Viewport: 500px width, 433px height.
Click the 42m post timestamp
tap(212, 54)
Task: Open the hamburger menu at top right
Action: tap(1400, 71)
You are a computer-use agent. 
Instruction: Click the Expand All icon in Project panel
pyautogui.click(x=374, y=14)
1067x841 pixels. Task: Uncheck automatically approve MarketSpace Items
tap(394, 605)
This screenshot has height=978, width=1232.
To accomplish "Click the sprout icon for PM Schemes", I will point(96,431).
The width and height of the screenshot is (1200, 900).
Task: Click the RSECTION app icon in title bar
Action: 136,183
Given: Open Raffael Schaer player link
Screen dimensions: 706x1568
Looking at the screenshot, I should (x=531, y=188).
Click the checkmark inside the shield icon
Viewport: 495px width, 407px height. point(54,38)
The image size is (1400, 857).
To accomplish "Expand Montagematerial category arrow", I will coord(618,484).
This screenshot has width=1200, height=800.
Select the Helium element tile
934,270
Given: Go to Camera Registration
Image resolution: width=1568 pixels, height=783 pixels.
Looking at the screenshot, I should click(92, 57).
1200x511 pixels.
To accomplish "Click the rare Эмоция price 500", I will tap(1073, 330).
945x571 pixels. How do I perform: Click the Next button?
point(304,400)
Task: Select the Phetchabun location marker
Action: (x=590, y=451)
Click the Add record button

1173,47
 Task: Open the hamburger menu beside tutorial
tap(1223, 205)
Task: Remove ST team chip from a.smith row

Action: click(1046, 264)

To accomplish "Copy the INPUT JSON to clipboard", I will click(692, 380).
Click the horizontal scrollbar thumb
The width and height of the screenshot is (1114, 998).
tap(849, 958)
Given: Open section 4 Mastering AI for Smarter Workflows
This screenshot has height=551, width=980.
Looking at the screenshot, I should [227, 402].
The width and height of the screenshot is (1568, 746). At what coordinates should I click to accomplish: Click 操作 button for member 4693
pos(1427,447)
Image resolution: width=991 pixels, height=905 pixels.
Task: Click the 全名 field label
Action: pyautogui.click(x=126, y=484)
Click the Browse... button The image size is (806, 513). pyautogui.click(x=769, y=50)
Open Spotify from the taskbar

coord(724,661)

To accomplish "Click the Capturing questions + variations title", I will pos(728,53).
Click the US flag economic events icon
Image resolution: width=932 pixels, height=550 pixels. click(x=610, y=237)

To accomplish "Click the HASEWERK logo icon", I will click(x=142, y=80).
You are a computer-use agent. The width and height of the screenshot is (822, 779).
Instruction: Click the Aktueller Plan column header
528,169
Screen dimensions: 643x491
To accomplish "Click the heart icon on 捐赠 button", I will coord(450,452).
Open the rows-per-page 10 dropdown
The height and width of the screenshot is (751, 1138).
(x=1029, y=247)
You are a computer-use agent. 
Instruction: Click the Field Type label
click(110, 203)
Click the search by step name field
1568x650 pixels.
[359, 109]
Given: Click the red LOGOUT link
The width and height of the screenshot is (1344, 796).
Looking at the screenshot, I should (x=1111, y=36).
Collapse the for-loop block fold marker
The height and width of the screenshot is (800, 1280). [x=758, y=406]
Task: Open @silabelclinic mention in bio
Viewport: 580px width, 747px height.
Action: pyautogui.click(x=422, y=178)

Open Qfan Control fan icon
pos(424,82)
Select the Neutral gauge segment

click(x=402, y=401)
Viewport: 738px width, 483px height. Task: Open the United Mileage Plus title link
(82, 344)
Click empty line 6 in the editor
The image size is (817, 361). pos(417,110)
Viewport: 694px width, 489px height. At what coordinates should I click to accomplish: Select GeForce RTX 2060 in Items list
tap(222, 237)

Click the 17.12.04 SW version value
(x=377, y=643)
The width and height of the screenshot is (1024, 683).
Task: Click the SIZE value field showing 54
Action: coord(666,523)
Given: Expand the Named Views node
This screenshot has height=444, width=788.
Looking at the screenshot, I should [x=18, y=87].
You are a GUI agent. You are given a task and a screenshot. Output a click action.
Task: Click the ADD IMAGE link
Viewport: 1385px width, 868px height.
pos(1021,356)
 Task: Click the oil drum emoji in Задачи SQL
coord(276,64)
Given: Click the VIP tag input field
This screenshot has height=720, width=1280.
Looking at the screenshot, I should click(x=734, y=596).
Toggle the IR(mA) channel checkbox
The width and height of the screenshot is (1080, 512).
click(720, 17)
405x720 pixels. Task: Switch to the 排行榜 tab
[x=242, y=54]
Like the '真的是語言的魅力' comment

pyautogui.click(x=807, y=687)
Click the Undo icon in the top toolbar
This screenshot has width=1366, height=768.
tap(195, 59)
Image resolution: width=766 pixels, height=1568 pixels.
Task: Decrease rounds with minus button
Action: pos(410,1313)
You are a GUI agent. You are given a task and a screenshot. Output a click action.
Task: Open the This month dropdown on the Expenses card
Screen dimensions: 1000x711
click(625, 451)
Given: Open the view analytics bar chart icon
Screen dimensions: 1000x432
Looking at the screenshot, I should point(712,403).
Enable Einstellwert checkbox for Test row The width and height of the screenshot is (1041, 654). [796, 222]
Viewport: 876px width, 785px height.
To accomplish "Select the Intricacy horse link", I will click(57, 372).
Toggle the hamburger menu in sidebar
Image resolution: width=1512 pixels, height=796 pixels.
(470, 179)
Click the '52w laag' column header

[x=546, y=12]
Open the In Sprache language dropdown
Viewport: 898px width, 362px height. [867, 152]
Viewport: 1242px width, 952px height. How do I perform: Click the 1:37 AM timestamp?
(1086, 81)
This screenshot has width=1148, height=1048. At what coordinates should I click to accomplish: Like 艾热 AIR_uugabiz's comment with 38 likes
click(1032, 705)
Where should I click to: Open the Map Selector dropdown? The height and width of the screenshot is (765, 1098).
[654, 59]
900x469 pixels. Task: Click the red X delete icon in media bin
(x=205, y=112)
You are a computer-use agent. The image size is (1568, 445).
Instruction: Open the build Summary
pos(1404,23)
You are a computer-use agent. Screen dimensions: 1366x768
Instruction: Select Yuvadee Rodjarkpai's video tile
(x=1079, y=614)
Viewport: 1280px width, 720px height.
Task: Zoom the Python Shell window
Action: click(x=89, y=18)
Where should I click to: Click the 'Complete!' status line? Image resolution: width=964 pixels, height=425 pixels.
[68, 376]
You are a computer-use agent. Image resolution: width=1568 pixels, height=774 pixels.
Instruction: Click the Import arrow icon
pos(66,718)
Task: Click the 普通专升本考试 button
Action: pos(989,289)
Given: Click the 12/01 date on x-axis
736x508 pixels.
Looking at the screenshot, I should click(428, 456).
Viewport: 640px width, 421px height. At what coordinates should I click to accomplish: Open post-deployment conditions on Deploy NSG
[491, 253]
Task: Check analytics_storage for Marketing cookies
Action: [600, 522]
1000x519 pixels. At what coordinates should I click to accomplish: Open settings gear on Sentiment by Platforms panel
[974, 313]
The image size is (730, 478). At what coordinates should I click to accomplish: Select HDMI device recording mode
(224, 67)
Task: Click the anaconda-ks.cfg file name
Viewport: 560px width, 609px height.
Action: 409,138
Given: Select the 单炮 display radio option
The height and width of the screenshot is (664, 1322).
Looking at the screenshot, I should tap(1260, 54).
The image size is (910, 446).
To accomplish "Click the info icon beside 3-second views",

────────────────────────────────────────

Work order
Print the entire set of records again, exactly.

Exercise response
Viewport: 500px width, 433px height.
Click the 42m post timestamp
tap(212, 54)
Task: Open the hamburger menu at top right
Action: tap(1400, 71)
You are a computer-use agent. 
Instruction: Click the Expand All icon in Project panel
pyautogui.click(x=374, y=14)
1067x841 pixels. Task: Uncheck automatically approve MarketSpace Items
tap(394, 605)
This screenshot has height=978, width=1232.
To accomplish "Click the sprout icon for PM Schemes", I will point(96,431).
The width and height of the screenshot is (1200, 900).
Task: Click the RSECTION app icon in title bar
Action: 136,183
Given: Open Raffael Schaer player link
Screen dimensions: 706x1568
Looking at the screenshot, I should (x=531, y=188).
Click the checkmark inside the shield icon
Viewport: 495px width, 407px height. point(54,38)
The image size is (1400, 857).
To accomplish "Expand Montagematerial category arrow", I will coord(618,484).
This screenshot has width=1200, height=800.
Select the Helium element tile
934,270
Given: Go to Camera Registration
Image resolution: width=1568 pixels, height=783 pixels.
Looking at the screenshot, I should click(92, 57).
1200x511 pixels.
To accomplish "Click the rare Эмоция price 500", I will tap(1073, 330).
945x571 pixels. How do I perform: Click the Next button?
point(304,400)
Task: Select the Phetchabun location marker
Action: (x=590, y=451)
Click the Add record button

1173,47
 Task: Open the hamburger menu beside tutorial
tap(1223, 205)
Task: Remove ST team chip from a.smith row

Action: click(1046, 264)

To accomplish "Copy the INPUT JSON to clipboard", I will click(692, 380).
Click the horizontal scrollbar thumb
The width and height of the screenshot is (1114, 998).
tap(849, 958)
Given: Open section 4 Mastering AI for Smarter Workflows
This screenshot has height=551, width=980.
Looking at the screenshot, I should [227, 402].
The width and height of the screenshot is (1568, 746). At what coordinates should I click to accomplish: Click 操作 button for member 4693
pos(1427,447)
Image resolution: width=991 pixels, height=905 pixels.
Task: Click the 全名 field label
Action: pyautogui.click(x=126, y=484)
Click the Browse... button The image size is (806, 513). pyautogui.click(x=769, y=50)
Open Spotify from the taskbar

coord(724,661)

To accomplish "Click the Capturing questions + variations title", I will pos(728,53).
Click the US flag economic events icon
Image resolution: width=932 pixels, height=550 pixels. click(x=610, y=237)

To accomplish "Click the HASEWERK logo icon", I will click(x=142, y=80).
You are a computer-use agent. The width and height of the screenshot is (822, 779).
Instruction: Click the Aktueller Plan column header
528,169
Screen dimensions: 643x491
To accomplish "Click the heart icon on 捐赠 button", I will coord(450,452).
Open the rows-per-page 10 dropdown
The height and width of the screenshot is (751, 1138).
(x=1029, y=247)
You are a computer-use agent. 
Instruction: Click the Field Type label
click(110, 203)
Click the search by step name field
1568x650 pixels.
[359, 109]
Given: Click the red LOGOUT link
The width and height of the screenshot is (1344, 796).
Looking at the screenshot, I should (x=1111, y=36).
Collapse the for-loop block fold marker
The height and width of the screenshot is (800, 1280). [x=758, y=406]
Task: Open @silabelclinic mention in bio
Viewport: 580px width, 747px height.
Action: pyautogui.click(x=422, y=178)

Open Qfan Control fan icon
pos(424,82)
Select the Neutral gauge segment

click(x=402, y=401)
Viewport: 738px width, 483px height. Task: Open the United Mileage Plus title link
(82, 344)
Click empty line 6 in the editor
The image size is (817, 361). pos(417,110)
Viewport: 694px width, 489px height. At what coordinates should I click to accomplish: Select GeForce RTX 2060 in Items list
tap(222, 237)

Click the 17.12.04 SW version value
(x=377, y=643)
The width and height of the screenshot is (1024, 683).
Task: Click the SIZE value field showing 54
Action: coord(666,523)
Given: Expand the Named Views node
This screenshot has height=444, width=788.
Looking at the screenshot, I should [x=18, y=87].
You are a GUI agent. You are given a task and a screenshot. Output a click action.
Task: Click the ADD IMAGE link
Viewport: 1385px width, 868px height.
pos(1021,356)
 Task: Click the oil drum emoji in Задачи SQL
coord(276,64)
Given: Click the VIP tag input field
This screenshot has height=720, width=1280.
Looking at the screenshot, I should click(x=734, y=596).
Toggle the IR(mA) channel checkbox
The width and height of the screenshot is (1080, 512).
click(720, 17)
405x720 pixels. Task: Switch to the 排行榜 tab
[x=242, y=54]
Like the '真的是語言的魅力' comment

pyautogui.click(x=807, y=687)
Click the Undo icon in the top toolbar
This screenshot has width=1366, height=768.
tap(195, 59)
Image resolution: width=766 pixels, height=1568 pixels.
Task: Decrease rounds with minus button
Action: pos(410,1313)
You are a GUI agent. You are given a task and a screenshot. Output a click action.
Task: Open the This month dropdown on the Expenses card
Screen dimensions: 1000x711
click(625, 451)
Given: Open the view analytics bar chart icon
Screen dimensions: 1000x432
Looking at the screenshot, I should point(712,403).
Enable Einstellwert checkbox for Test row The width and height of the screenshot is (1041, 654). [796, 222]
Viewport: 876px width, 785px height.
To accomplish "Select the Intricacy horse link", I will click(57, 372).
Toggle the hamburger menu in sidebar
Image resolution: width=1512 pixels, height=796 pixels.
(470, 179)
Click the '52w laag' column header

[x=546, y=12]
Open the In Sprache language dropdown
Viewport: 898px width, 362px height. [867, 152]
Viewport: 1242px width, 952px height. How do I perform: Click the 1:37 AM timestamp?
(1086, 81)
This screenshot has width=1148, height=1048. At what coordinates should I click to accomplish: Like 艾热 AIR_uugabiz's comment with 38 likes
click(1032, 705)
Where should I click to: Open the Map Selector dropdown? The height and width of the screenshot is (765, 1098).
[654, 59]
900x469 pixels. Task: Click the red X delete icon in media bin
(x=205, y=112)
You are a computer-use agent. The image size is (1568, 445).
Instruction: Open the build Summary
pos(1404,23)
You are a computer-use agent. Screen dimensions: 1366x768
Instruction: Select Yuvadee Rodjarkpai's video tile
(x=1079, y=614)
Viewport: 1280px width, 720px height.
Task: Zoom the Python Shell window
Action: click(x=89, y=18)
Where should I click to: Click the 'Complete!' status line? Image resolution: width=964 pixels, height=425 pixels.
[68, 376]
You are a computer-use agent. Image resolution: width=1568 pixels, height=774 pixels.
Instruction: Click the Import arrow icon
pos(66,718)
Task: Click the 普通专升本考试 button
Action: pos(989,289)
Given: Click the 12/01 date on x-axis
736x508 pixels.
Looking at the screenshot, I should click(428, 456).
Viewport: 640px width, 421px height. At what coordinates should I click to accomplish: Open post-deployment conditions on Deploy NSG
[491, 253]
Task: Check analytics_storage for Marketing cookies
Action: [600, 522]
1000x519 pixels. At what coordinates should I click to accomplish: Open settings gear on Sentiment by Platforms panel
[974, 313]
The image size is (730, 478). At what coordinates should I click to accomplish: Select HDMI device recording mode
(224, 67)
Task: Click the anaconda-ks.cfg file name
Viewport: 560px width, 609px height.
Action: 409,138
Given: Select the 单炮 display radio option
The height and width of the screenshot is (664, 1322).
Looking at the screenshot, I should tap(1260, 54).
The image size is (910, 446).
To accomplish "Click the info icon beside 3-second views",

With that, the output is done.